— REQUIRED WORK —
Where in the data does the word "preferenze" appear? Find those lines and copy them.

— DATA EXTRACTS —
================================
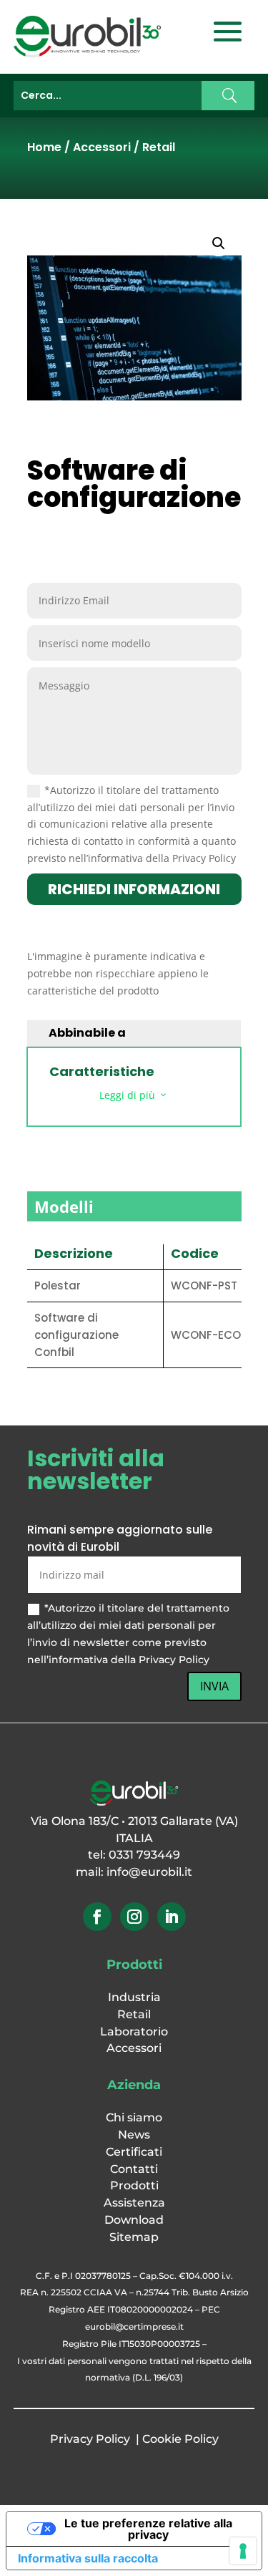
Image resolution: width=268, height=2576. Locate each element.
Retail (158, 147)
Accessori (102, 147)
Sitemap (134, 2237)
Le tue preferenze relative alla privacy (148, 2529)
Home (44, 147)
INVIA (214, 1686)
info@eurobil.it (149, 1872)
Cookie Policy (180, 2439)
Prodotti (134, 2185)
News (134, 2134)
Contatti (134, 2169)
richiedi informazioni (134, 889)
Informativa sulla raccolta (88, 2558)
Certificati (134, 2152)
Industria (134, 1997)
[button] (219, 243)
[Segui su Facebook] (97, 1916)
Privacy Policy (90, 2439)
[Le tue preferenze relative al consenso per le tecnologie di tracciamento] (243, 2551)
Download (134, 2220)
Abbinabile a (87, 1033)
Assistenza (134, 2202)
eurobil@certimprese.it (134, 2326)
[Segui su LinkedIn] (171, 1916)
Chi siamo (134, 2117)
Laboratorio (134, 2031)
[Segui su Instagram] (134, 1916)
================================
— WRITTEN SOLUTION —
Le tue preferenze relative alla privacy (148, 2529)
[Le tue preferenze relative al consenso per le tecnologie di tracciamento] (243, 2551)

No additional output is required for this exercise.